> EXTRACT:
:::::

Have a skim through this – http://bit.ly/ePr7ji – it might help clear up a few issues for you.
J
The reactor is contained within a several-metre thichk “containment vessel”, which is contained within another steel-framed lightly-clad building.
Various theories are floating about as to what exploded, but the official line is that various gases/steam was released from the reactor into the building, which then exploded. Others have pointed-out that the alternator exciters in the generator building (attached TO the reactor building) are cooled by hydrogen.
As the radiation levels are not rising, and are not anywhere near dangerous, the reactor containment has not been breached.
Not bad really, especially after a ‘quake that moved Japan 8 feet from where it was previously, shifted the precession of the entire globe 10 inches and increased the earths rotation by 1.6 microseconds, caused (so far) several thousands of people to die.
AND they are old reactors….circa 1970 ish.
The new generations being built are safer still, and the thorium type reactors proposed by India and China are incapable of being damaged by loss of coolant.
I could go-on about wind turbines:
http://www.dailymail.co.uk/home/moslive/article-1350811/In-China-true-cost-Britains-clean-green-wind-power-experiment-Pollution-disastrous-scale.html
But that is just more media !
@Jeremy
I read that
And it says they do not know what is happening
And it says there has been radiation leakage
And it says it does not know what the damage may have been
And sea water is being used as a coolant – and presumably pumping straight back to sea plus radiation
So I stand by my informed opinion based on human reaction to this – based on the fact that people in Japan will panic about the risk – and quite reasonably so – and say that such reassurance is utterly useless – and that the impact on Japan and Japanese society will be very significant indeed
To put it another way – quite reasonably the reassurance you provide has the credibility of reassurance that all was well in RBS from Fred Goodwin in 2008. Even if technically survival of the risk is possible – the real consequences suggest the risk should not be taken again
That’s an opinion I have on banks
And it’s an opinion I have on nuclear power plants that are ‘safe’ when they blow up
http://www.bbc.co.uk/news/world-12723092
Seems better commentary to me
There is a mystery at the heart of the nuclear energy generation story. Why did they stop researching molten salt reactors which consume far less scarce resources and are automatically fail-safe?

:::::

> EXCERPTED RECORDS:
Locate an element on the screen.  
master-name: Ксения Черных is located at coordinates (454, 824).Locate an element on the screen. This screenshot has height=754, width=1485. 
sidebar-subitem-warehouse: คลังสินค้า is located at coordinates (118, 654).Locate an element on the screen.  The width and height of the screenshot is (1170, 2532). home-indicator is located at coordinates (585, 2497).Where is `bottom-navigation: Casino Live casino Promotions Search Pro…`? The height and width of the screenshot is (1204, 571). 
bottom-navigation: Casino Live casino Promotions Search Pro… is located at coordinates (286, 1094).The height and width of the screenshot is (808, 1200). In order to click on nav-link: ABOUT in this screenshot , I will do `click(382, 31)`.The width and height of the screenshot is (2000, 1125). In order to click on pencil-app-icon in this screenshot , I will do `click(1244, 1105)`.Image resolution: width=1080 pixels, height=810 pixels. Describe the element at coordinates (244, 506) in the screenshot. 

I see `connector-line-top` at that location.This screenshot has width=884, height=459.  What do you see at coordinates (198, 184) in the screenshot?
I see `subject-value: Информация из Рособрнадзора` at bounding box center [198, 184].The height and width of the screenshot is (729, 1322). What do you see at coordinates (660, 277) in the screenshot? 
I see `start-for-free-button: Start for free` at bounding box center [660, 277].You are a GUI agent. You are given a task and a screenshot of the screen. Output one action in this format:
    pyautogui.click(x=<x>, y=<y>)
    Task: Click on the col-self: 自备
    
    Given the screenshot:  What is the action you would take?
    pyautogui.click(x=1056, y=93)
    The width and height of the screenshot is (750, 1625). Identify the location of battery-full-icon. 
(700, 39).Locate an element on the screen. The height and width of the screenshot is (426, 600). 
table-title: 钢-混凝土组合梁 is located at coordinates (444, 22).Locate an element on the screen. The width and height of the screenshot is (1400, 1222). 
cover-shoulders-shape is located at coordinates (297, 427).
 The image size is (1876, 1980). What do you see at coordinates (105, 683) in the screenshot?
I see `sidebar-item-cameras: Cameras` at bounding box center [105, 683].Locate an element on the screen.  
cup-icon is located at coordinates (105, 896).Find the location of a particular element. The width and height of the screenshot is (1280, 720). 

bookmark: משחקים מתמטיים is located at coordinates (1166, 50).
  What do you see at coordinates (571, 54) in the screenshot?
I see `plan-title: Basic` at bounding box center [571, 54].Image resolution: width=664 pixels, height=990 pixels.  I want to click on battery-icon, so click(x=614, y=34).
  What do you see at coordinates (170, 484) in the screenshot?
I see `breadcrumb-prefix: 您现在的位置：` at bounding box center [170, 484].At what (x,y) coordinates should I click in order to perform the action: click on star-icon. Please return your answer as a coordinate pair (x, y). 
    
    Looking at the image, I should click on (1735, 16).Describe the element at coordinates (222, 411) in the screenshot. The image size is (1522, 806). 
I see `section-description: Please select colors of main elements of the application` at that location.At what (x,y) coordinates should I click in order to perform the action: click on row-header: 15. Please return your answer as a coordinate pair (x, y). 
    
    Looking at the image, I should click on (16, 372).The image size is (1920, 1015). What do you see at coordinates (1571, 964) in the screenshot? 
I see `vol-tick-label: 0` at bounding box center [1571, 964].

:::::

> EXERCISE A:
Answer these from the nuclear discussion:
(i) According to some commenters, what cools the alternator exciters in the generator building?
(ii) By how much does the discussion say the quake shifted the precession of the entire globe?
(iii) What is being used as a coolant, according to the reply addressed to Jeremy?
> EXERCISE B:
Please transcribe the nuclear discussion, starting with "Have a skim" and going on through "not been breached.".
The rows aren't needed for any of this.

> TASK RESPONSE A:
(i) Hydrogen
(ii) 10 inches
(iii) Sea water

> TASK RESPONSE B:
Have a skim through this – http://bit.ly/ePr7ji – it might help clear up a few issues for you.
J
The reactor is contained within a several-metre thichk “containment vessel”, which is contained within another steel-framed lightly-clad building.
Various theories are floating about as to what exploded, but the official line is that various gases/steam was released from the reactor into the building, which then exploded. Others have pointed-out that the alternator exciters in the generator building (attached TO the reactor building) are cooled by hydrogen.
As the radiation levels are not rising, and are not anywhere near dangerous, the reactor containment has not been breached.